Today that boast appears markedly less certain after the mounting debts racked up paying for that bright new future moved closer to becoming an unbearable burden.
Health minister Simon Burns said last week a ‘hit squad’ of auditors and lawyers would sent into St Helens and Knowsley NHS Trust, which runs both hospital, with a brief to identify savings.
The trust currently pays an annual PFI repayment of £42m, leaving bosses with a £20m budget shortfall.
The trust was named as one of seven nationwide who were struggling to make the payment on their private finance intiative, which funded the new hospitals, branding their financial woes “an absolute disgrace”.
The move has sparked alarm in St Helens, where MPs and council leaders fear it is another attempt by the Government to privatise local health services.
Dave Watts, MP for St Helens North, who first raised concerns of the threat of privatisation to our debt-ridden hospitals, said he was fearful for the future of local healthcare.
“I don’t even know what a hit squad is,” he said. “It is one of those things that was made up in a minister’s office by the political team.
“It might sound good, but what does it mean?

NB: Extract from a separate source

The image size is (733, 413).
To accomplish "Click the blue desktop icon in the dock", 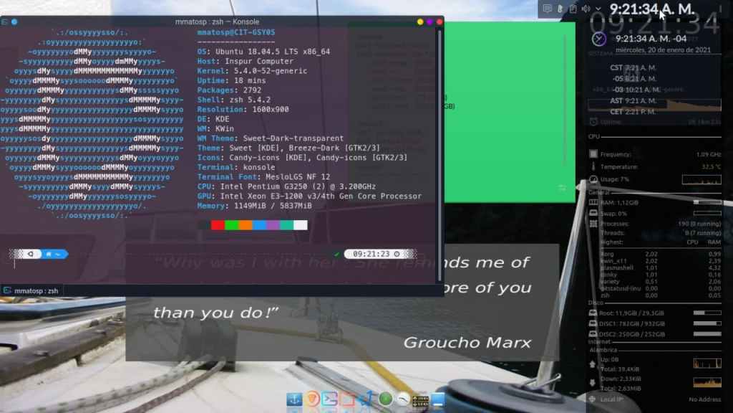I will pyautogui.click(x=438, y=399).
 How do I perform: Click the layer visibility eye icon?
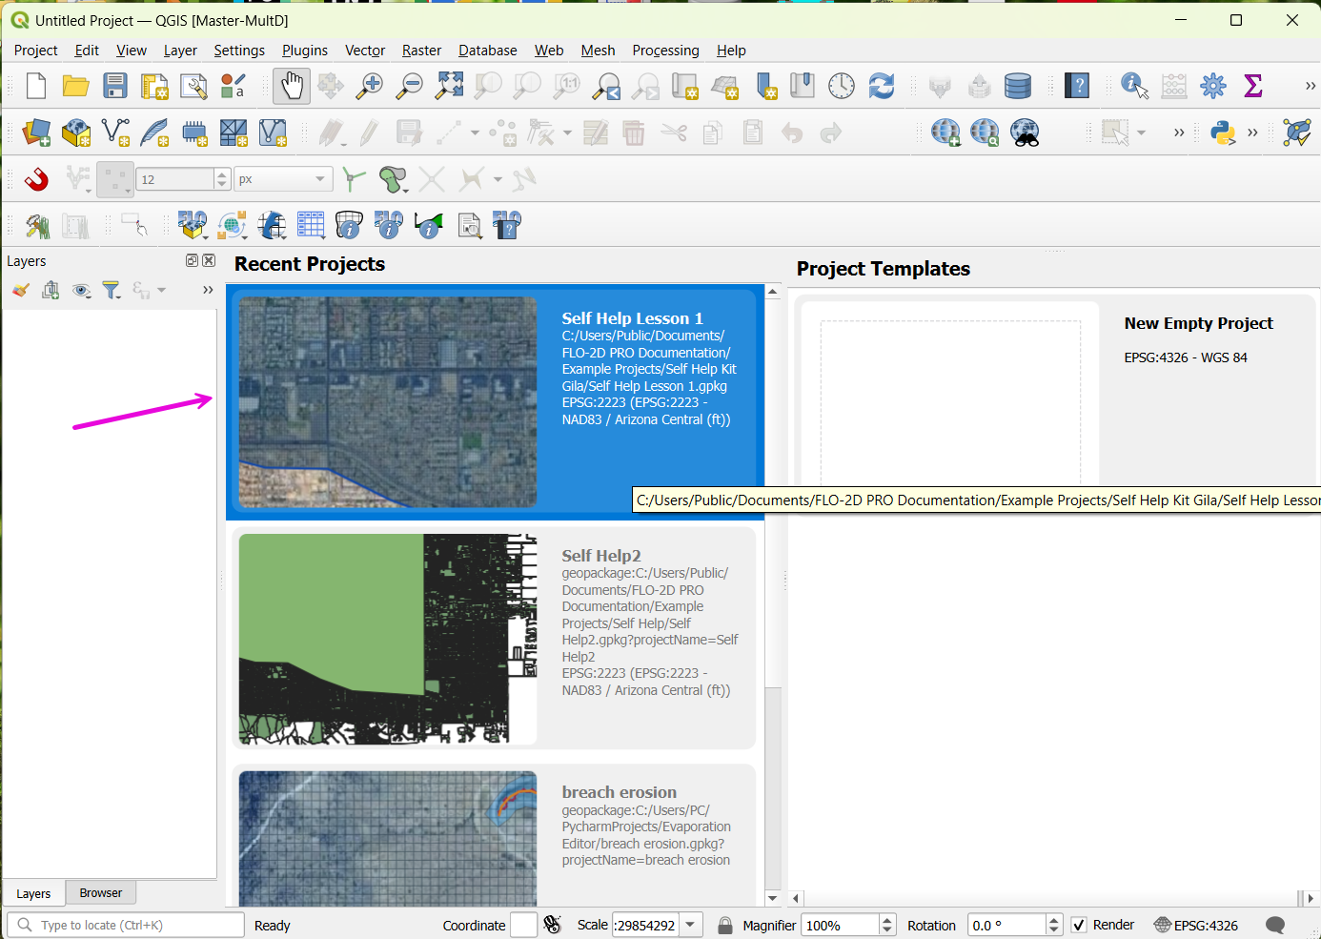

“It’s 18 months since the government accused me of scaremongering when I said they were attempting to privatise our hospital by the backdoor. Nothing has changed since then to alter my view.”
Fellow St Helens MP Shaun Woodward and council leader Marie Rimmer also branded the move an attempt at “backdoor privistation”.
Mr Woodward added: “St Helens has equal rights to first class hospitals and the highest standards of care and safety. These report are another blow to the families throughout the borough.”
Coun Rimmer also demanded an urgent release of bail out money promised when the local trust’s well-documented financial difficulties first came to light last year.
A trust spokeswoman welcomed the promise of financial help but said every review undertaken had concluded the trust’s PFI contract was well managed, with limited opportunities for savings.